Not at all. I made the finals up there in 2001 and that same year, I entered six competitions, made the finals of all six, and won four. Historically nobody else has done that, and I am the only Indo-Trinbagonian to ever make it to the Big Yard finals.
I have not given up on winning that title, it just happened that chutney soca began taking up a larger part of my life, a bigger part of my career.
People were calling for me in that aspect of our culture and when they hear Rikki Jai, they automatically think chutney. I love calypso music, it is dear to me, and look out for Rikki Jai to return to that Big Yard very soon.

 Mr Jaimungal, the traditional calypso tents have been taking a financial beating within recent years through aggrieved Indo-Trini patrons boycotting those tents because of a handful of calypsonians who have been accused of performing distasteful and disrespectful calypsoes against them. Are those people right to do so...staying away from the tents?
I see nothing wrong with that, and I would certainly feel awkward if I were an Indo-Trinidadian paying my money to hear somebody disrespect me. It is like you telling me to pay and come to hear somebody insult me...I would be condoning that very unacceptable behaviour. 

Don’t calypsonians have some kind of poetic licence to…
I agree that calypsonians have a moral licence to sing about everything in the country, but it went a bit overboard so much so that calypsonains did not see that they were shooting themselves in the foot.

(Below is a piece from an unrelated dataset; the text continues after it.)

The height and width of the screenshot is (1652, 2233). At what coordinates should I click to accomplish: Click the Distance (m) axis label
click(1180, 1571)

Once the East Indians started to stay away from the tents, the Syrians and others, the tents were unable to support themselves.

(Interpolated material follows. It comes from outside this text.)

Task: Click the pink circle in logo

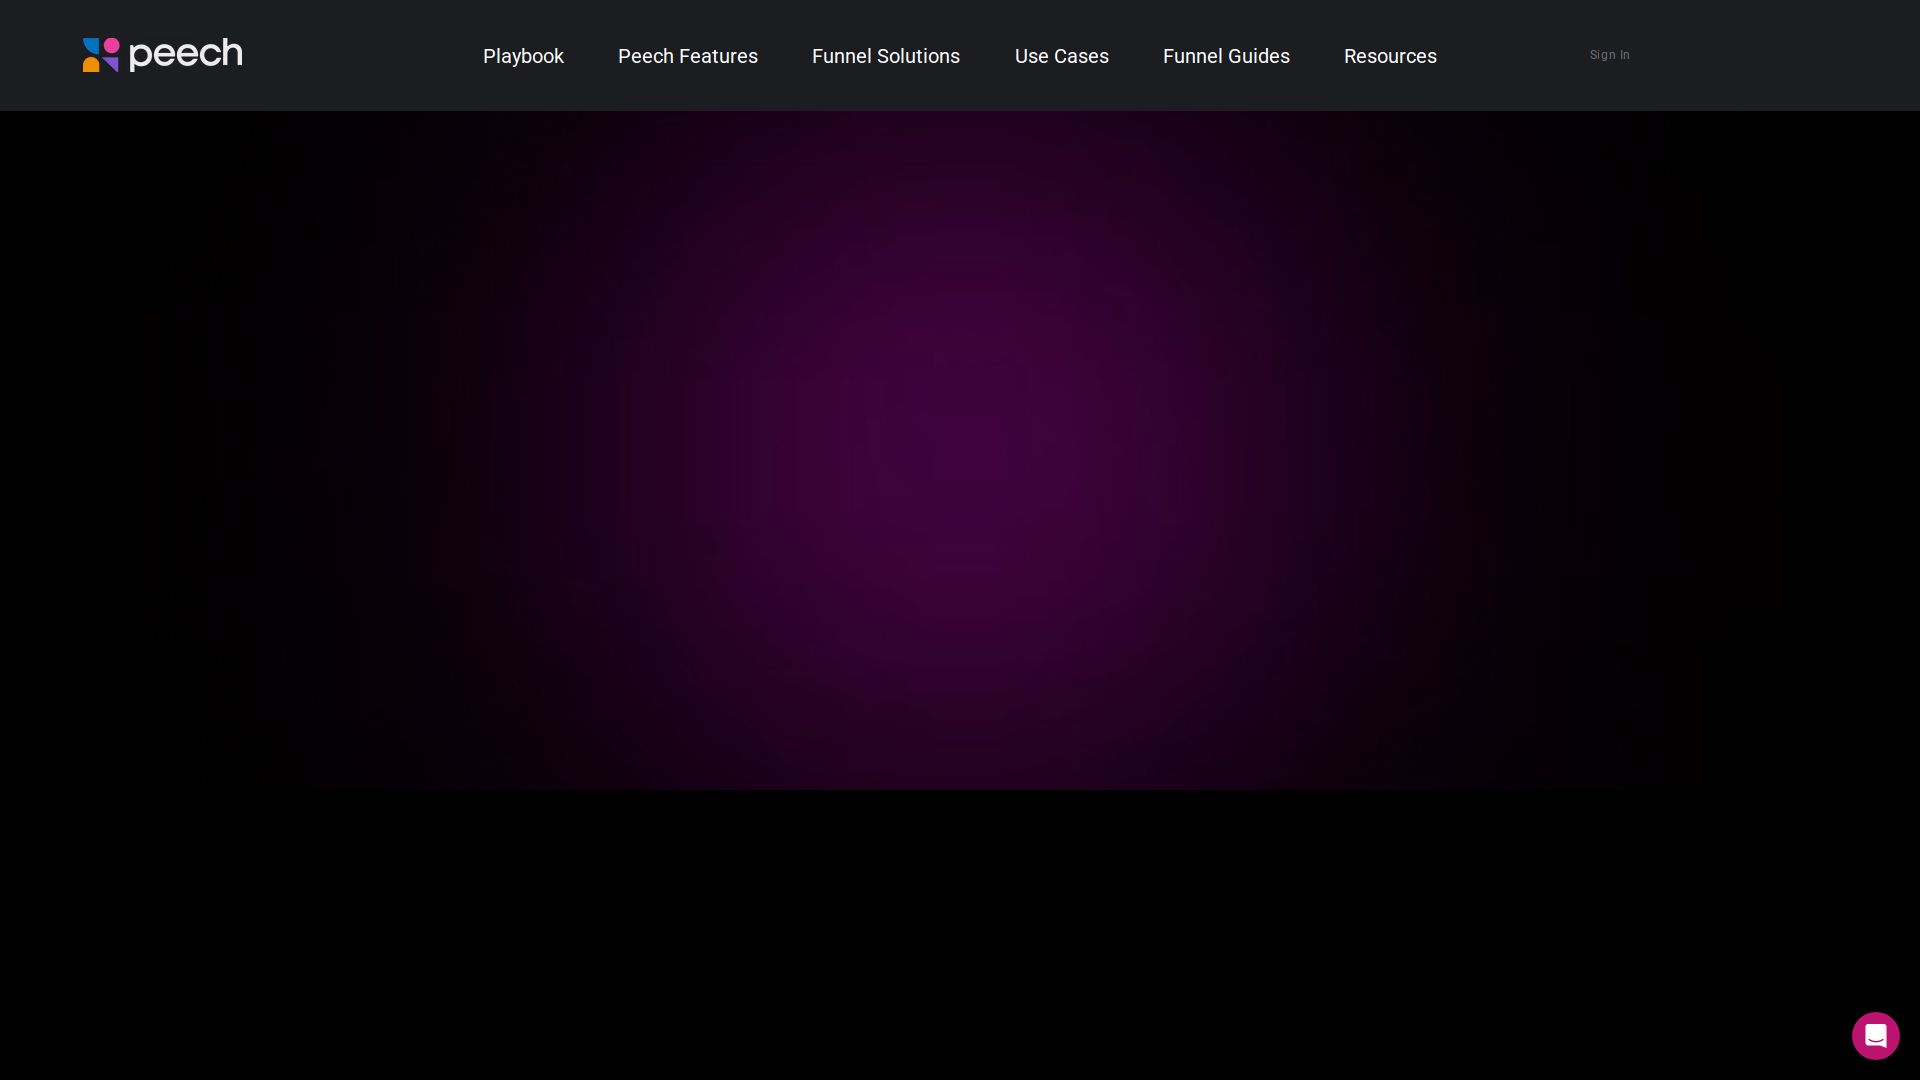Action: [111, 45]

You ask Machel Montano and he would tell you that you need a cross section of the people to come to his shows because his fan base is wide and varied. So too in days gone by, there were a lot of of people who would come to the tent just to hear David Rudder, and that speaks volume for what people like in this country regardless of their race, creed or colour.

How do you feel personally when those fellows would come on stage and sing songs which people felt were derogatory to one section of our population?

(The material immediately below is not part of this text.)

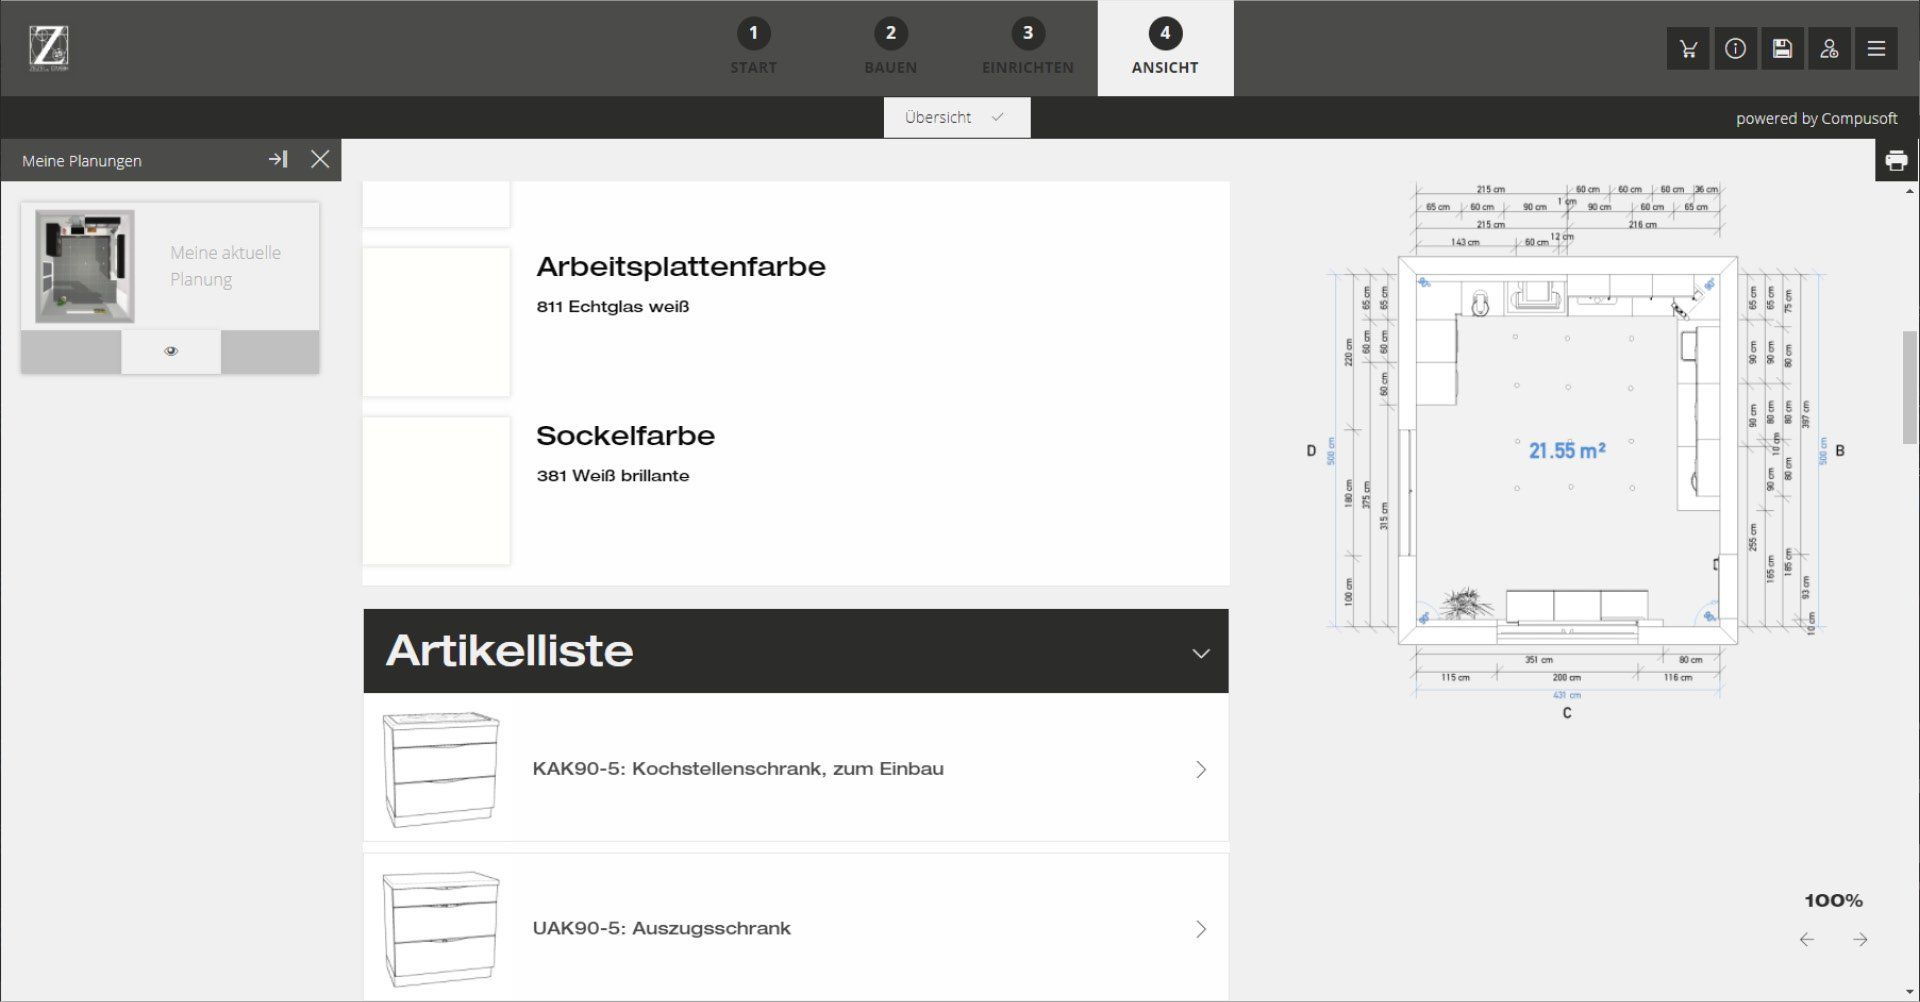Go back to the Bauen step
This screenshot has height=1002, width=1920.
pos(890,48)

I never liked it and being in the tent at the time, there were sometimes when I said to myself “You know you need to come out of it as well.”
Because by being in it somehow you were condoning that kind of disrespectful behaviour.
I always like to look at things in a holistic manner without doing anything to offend anybody in the society as I want to attract everybody, I do not want to attract Indians alone. And I can safely say that when Rikki Jai walks down Frederick, George, Charlotte streets the amount of people who hail me out... Not only Indians. All the vendors know me and that is something I worked hard for, and all artistes should follow that road and not alienate one section of the population for political reasons.

 Mr Jaimungal, why you have never delved into the hardcore political arena in your calypso repertoire?
I have stayed out because Trinidad and Tobago is a small country and everybody blood is near to their skin. I have worked to develop my name here and I think, I might be wrong, I am well liked by one and all, and we as a society are not yet that mature for artistes to openly support political parties as it is done in other parts of the world.
When this is done here, they brand you one time. You run the chance of going to Skinner’s Park and getting “lick down” or somewhere else getting booed, because the maturity in our thinking is not just there.
I keep my political allegiance to myself and I give the people of Trinidad and Tobago, Rikki Jai, the entertainer.